##### Entries provided #####

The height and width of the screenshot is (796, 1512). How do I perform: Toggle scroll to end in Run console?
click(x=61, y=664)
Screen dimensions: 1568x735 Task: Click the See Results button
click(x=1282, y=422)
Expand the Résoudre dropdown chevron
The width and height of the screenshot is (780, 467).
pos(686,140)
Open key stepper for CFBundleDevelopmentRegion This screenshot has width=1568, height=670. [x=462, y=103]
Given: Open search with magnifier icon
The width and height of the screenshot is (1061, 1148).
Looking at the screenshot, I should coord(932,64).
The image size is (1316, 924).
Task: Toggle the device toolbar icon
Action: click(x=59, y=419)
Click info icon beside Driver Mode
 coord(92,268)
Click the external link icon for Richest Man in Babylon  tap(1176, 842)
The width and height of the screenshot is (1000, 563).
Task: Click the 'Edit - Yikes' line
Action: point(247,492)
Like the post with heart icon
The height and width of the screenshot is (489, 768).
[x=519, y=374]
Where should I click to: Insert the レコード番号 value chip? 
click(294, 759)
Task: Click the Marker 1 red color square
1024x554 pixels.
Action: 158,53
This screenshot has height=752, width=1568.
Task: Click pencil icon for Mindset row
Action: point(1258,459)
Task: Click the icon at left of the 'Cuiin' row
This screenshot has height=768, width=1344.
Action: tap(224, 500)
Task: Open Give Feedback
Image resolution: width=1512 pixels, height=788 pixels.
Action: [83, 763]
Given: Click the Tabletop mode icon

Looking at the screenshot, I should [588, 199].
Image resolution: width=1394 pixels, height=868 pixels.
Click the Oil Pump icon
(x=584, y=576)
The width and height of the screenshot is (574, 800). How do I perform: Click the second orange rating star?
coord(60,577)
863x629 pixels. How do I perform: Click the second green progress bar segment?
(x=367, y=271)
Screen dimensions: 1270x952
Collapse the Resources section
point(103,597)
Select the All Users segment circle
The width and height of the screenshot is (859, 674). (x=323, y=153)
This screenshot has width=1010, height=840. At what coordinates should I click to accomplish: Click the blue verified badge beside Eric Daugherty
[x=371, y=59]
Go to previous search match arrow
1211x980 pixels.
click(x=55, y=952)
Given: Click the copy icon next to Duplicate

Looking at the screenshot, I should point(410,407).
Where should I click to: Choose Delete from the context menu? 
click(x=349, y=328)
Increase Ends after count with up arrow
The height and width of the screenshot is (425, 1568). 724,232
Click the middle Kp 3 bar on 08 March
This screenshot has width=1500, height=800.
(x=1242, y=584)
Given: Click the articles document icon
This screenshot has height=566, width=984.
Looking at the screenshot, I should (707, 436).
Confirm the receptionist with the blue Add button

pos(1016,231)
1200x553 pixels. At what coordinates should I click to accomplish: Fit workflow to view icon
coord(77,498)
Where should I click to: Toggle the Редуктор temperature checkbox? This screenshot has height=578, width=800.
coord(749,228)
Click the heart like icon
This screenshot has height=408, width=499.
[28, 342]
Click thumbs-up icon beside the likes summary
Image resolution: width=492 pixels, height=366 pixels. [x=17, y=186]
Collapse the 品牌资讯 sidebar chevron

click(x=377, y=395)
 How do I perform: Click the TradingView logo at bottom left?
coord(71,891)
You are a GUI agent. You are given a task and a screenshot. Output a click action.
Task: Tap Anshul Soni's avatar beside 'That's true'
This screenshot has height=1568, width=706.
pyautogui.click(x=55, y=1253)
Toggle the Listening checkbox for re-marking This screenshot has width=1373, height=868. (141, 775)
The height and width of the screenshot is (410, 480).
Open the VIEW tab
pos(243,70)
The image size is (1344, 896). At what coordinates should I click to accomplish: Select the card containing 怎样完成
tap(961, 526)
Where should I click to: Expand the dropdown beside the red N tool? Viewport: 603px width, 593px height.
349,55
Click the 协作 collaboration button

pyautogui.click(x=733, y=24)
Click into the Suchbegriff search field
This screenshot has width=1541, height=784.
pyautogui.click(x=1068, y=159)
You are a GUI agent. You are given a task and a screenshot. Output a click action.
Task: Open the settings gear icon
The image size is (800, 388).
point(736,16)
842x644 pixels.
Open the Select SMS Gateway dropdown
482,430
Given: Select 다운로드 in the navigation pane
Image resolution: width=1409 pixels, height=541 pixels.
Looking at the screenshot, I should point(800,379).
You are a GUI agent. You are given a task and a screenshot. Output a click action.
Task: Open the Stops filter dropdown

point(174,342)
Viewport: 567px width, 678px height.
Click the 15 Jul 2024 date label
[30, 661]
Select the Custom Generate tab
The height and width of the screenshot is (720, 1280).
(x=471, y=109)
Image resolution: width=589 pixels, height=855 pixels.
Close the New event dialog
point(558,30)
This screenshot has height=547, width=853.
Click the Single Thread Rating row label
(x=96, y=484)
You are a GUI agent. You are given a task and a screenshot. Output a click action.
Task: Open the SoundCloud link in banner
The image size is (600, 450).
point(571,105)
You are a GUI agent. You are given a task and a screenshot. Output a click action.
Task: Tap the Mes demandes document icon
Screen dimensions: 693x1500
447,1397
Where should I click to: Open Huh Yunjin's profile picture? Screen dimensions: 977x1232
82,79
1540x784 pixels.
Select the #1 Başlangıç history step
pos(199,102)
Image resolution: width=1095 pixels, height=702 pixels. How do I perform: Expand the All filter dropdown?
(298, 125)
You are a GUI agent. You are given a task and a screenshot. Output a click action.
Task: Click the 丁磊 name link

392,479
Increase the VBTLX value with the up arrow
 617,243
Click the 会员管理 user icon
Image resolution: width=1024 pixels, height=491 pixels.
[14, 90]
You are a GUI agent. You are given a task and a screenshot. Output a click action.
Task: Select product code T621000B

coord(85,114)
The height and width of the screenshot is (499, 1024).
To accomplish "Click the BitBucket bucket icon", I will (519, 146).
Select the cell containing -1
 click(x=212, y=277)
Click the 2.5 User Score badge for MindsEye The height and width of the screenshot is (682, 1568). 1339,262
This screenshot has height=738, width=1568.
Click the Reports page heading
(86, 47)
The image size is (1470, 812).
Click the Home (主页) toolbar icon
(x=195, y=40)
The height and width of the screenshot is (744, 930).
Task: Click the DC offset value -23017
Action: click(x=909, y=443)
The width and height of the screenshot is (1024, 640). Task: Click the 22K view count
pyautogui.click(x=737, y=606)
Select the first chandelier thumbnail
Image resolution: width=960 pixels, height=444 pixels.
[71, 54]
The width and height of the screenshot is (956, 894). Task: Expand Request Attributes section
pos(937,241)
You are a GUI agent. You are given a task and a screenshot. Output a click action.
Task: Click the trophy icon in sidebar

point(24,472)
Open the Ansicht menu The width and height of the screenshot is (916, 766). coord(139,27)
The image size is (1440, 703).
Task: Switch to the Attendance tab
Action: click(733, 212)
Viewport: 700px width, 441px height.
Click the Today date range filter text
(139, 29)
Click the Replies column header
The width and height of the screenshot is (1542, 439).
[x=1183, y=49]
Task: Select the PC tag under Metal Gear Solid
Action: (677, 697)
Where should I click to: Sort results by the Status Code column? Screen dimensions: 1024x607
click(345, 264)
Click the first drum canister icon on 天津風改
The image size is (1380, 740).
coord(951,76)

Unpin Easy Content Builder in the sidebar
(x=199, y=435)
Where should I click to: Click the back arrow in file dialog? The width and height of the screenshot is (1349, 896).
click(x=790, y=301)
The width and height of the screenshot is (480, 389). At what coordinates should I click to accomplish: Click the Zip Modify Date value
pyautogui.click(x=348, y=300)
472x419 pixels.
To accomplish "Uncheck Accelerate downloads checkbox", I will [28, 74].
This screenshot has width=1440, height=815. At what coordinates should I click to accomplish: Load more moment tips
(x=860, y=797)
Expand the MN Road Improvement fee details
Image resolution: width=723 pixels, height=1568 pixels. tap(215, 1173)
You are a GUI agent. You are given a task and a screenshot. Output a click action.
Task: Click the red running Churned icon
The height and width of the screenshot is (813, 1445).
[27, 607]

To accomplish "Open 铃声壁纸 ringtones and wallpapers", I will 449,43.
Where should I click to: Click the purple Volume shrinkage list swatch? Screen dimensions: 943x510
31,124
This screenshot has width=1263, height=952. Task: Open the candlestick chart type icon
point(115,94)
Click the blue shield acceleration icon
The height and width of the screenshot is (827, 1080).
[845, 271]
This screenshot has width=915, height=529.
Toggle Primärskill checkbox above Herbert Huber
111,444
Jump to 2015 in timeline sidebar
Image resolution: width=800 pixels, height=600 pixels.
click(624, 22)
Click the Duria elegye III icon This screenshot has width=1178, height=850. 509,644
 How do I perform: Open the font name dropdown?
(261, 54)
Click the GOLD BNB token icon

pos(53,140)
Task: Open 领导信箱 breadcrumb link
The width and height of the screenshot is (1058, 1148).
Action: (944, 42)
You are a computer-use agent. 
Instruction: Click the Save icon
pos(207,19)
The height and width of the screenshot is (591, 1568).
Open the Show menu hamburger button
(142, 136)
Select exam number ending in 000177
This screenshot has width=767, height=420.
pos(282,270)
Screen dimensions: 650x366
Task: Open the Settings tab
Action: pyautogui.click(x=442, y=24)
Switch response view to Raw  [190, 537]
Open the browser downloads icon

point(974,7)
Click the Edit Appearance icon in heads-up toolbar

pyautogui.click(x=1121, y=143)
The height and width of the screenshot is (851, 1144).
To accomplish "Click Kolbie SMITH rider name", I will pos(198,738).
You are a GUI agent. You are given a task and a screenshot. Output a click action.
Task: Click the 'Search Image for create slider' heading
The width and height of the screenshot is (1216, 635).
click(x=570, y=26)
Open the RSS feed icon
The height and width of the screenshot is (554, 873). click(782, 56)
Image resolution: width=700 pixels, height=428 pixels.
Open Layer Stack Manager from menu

#####

**What is required**
Which lines of the listing above hold the word "will"? Copy each of them.

**Reply to the task**
To accomplish "Click the BitBucket bucket icon", I will (519, 146).
To accomplish "Uncheck Accelerate downloads checkbox", I will [28, 74].
To accomplish "Open 铃声壁纸 ringtones and wallpapers", I will 449,43.
To accomplish "Click Kolbie SMITH rider name", I will pos(198,738).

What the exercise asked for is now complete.